Given passage:

Feds Preparing to Push LGBT Agenda on Small Businesses

'Reporting these personal details is an invasion of privacy and a waste of resources aimed at furthering the woke agenda...'

(Ezekiel Loseke, Headline USA) The Consumer Financial Protection Bureau created a new rule that requires banks to collect and report data relating to small business loans, which would allow the bureau to encourage banks to favor ‘LGBTQI’-owned businesses and punish those who will not.

“The small business lending rule” purports to be enforcing requirements of the 2010 Dodd-Frank Act, according to an executive summary of the rule published by the bureau.

The rule requires banks to report the kinds of financial information one would expect for small business tracking, such as gross income, number of employees, how much was loaned and what the loan was for.

However, the rule also required the bureau to collect personal and demographic information on the businesses that apply for loans.

“The final rule requires a covered financial institution to report certain data points based
solely on the demographic information collected from an applicant,” the executive summary stated.

Supplied records:
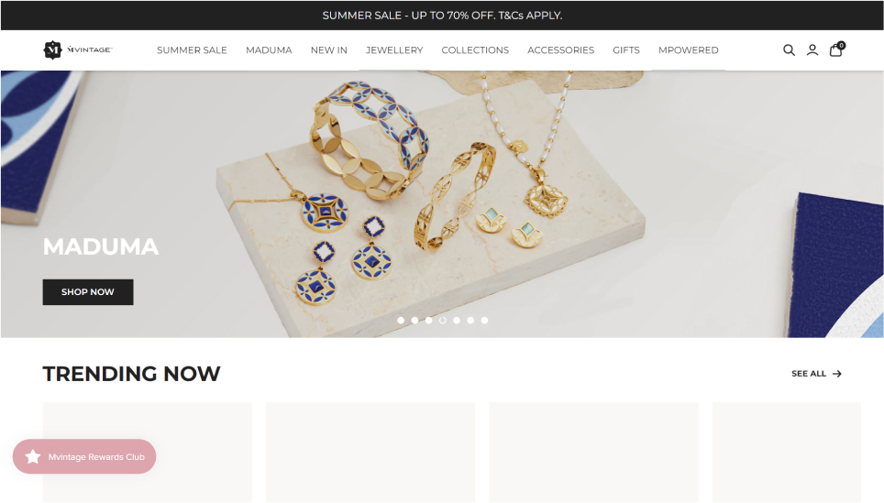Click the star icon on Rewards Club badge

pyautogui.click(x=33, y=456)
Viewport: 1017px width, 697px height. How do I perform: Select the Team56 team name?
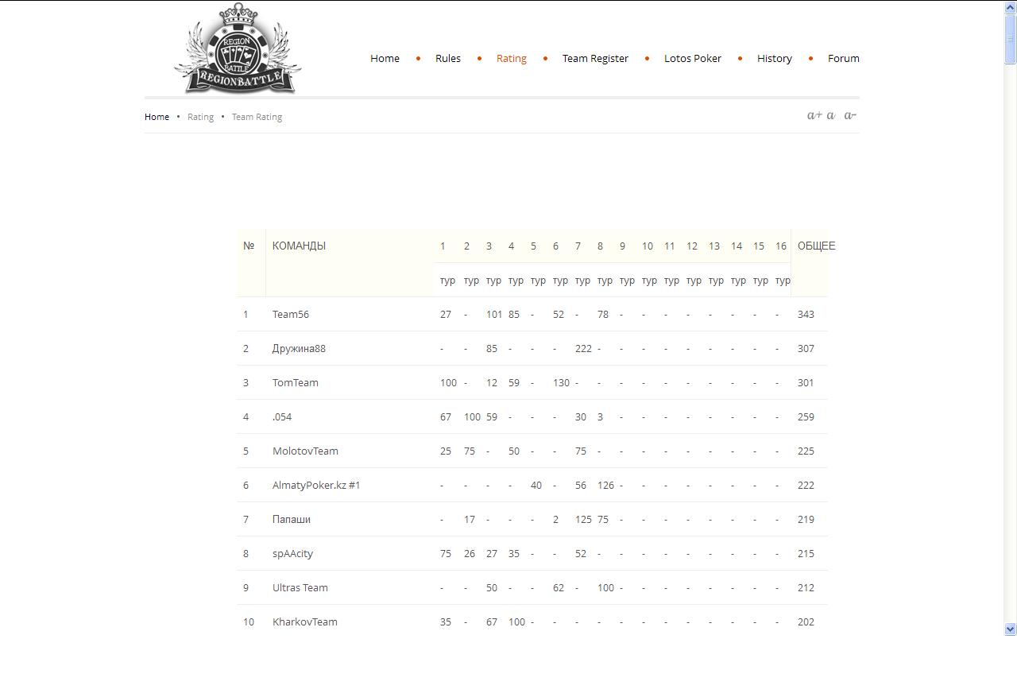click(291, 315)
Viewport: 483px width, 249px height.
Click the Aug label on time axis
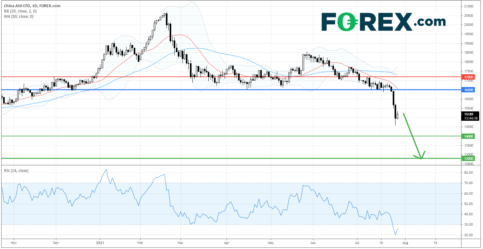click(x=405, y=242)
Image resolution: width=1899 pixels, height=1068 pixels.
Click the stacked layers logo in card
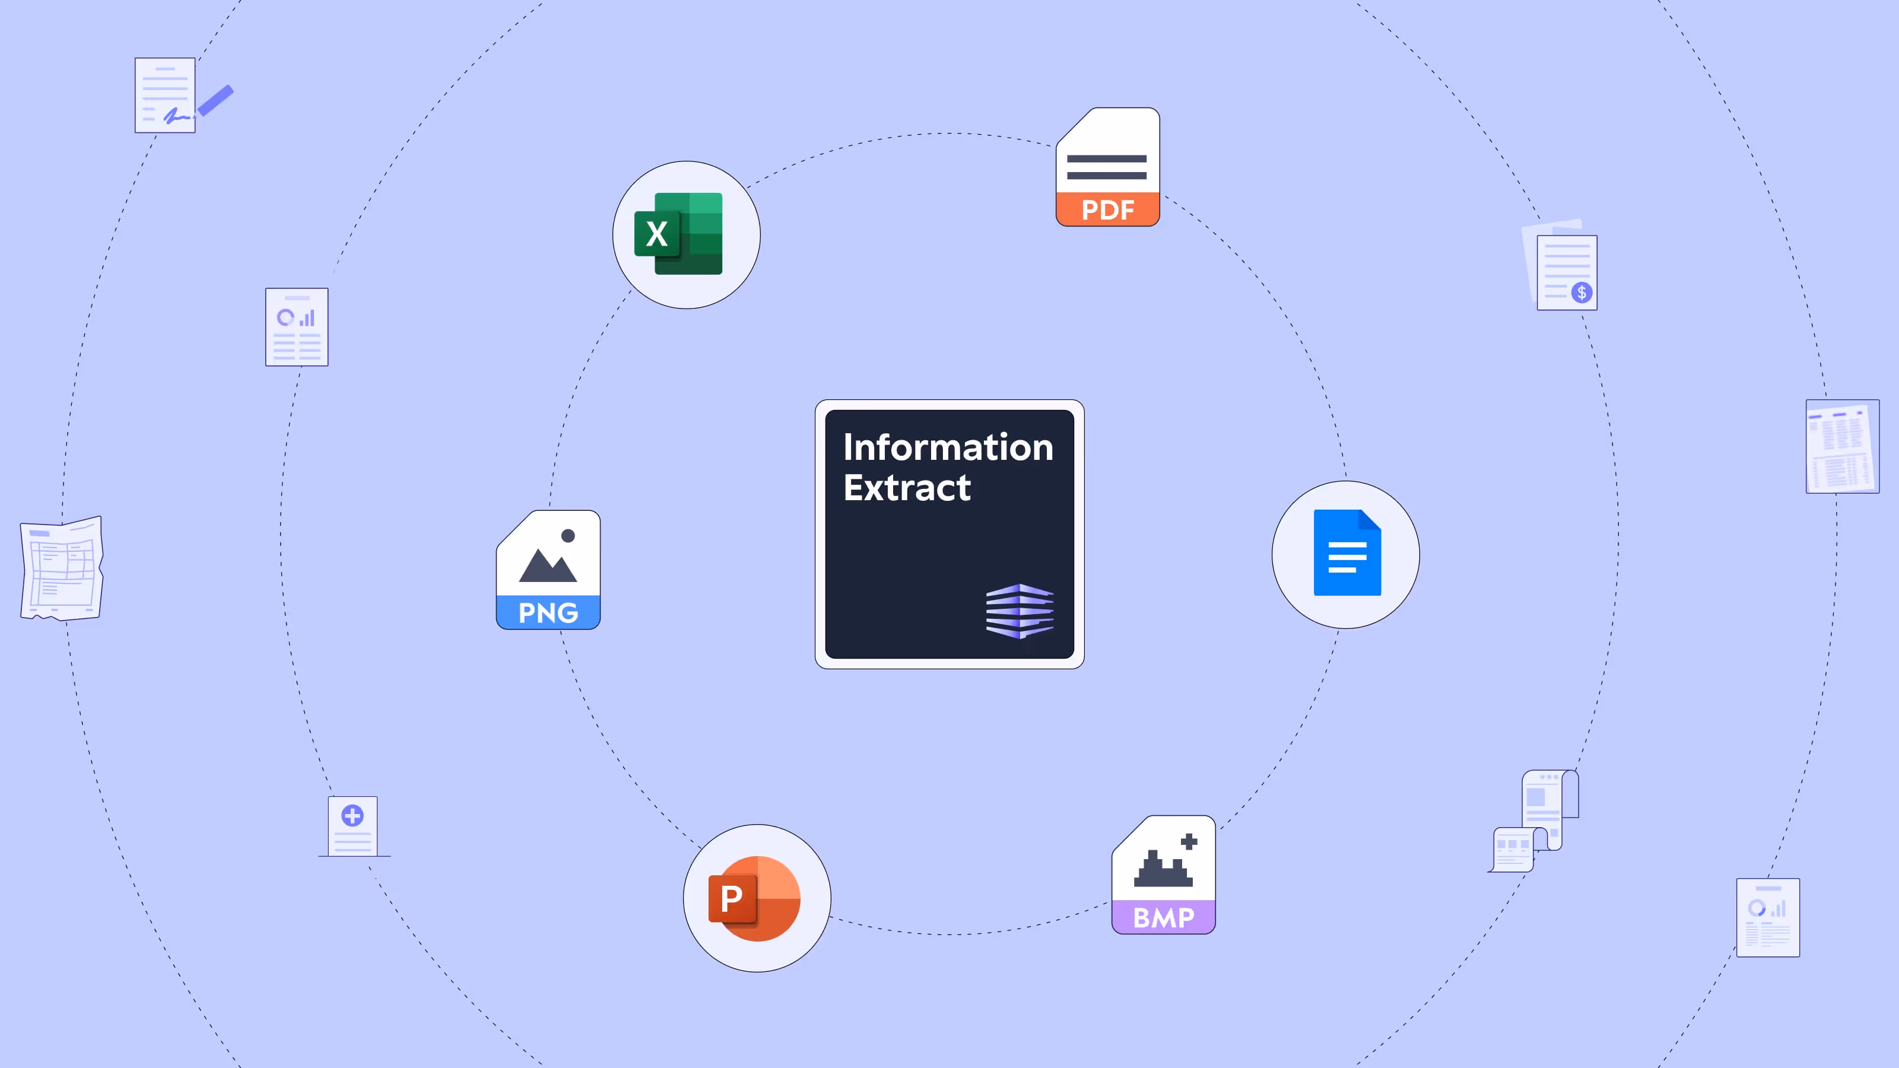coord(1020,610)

Exercise directions:
Answer from the article on the small business lending rule:
(a) Which agency created the rule?
(b) Which 2010 act does the rule purport to enforce?
(c) What four kinds of financial information must banks report under the rule?

Task solution:
(a) The Consumer Financial Protection Bureau.
(b) The Dodd-Frank Act.
(c) Gross income, number of employees, how much was loaned, and what the loan was for.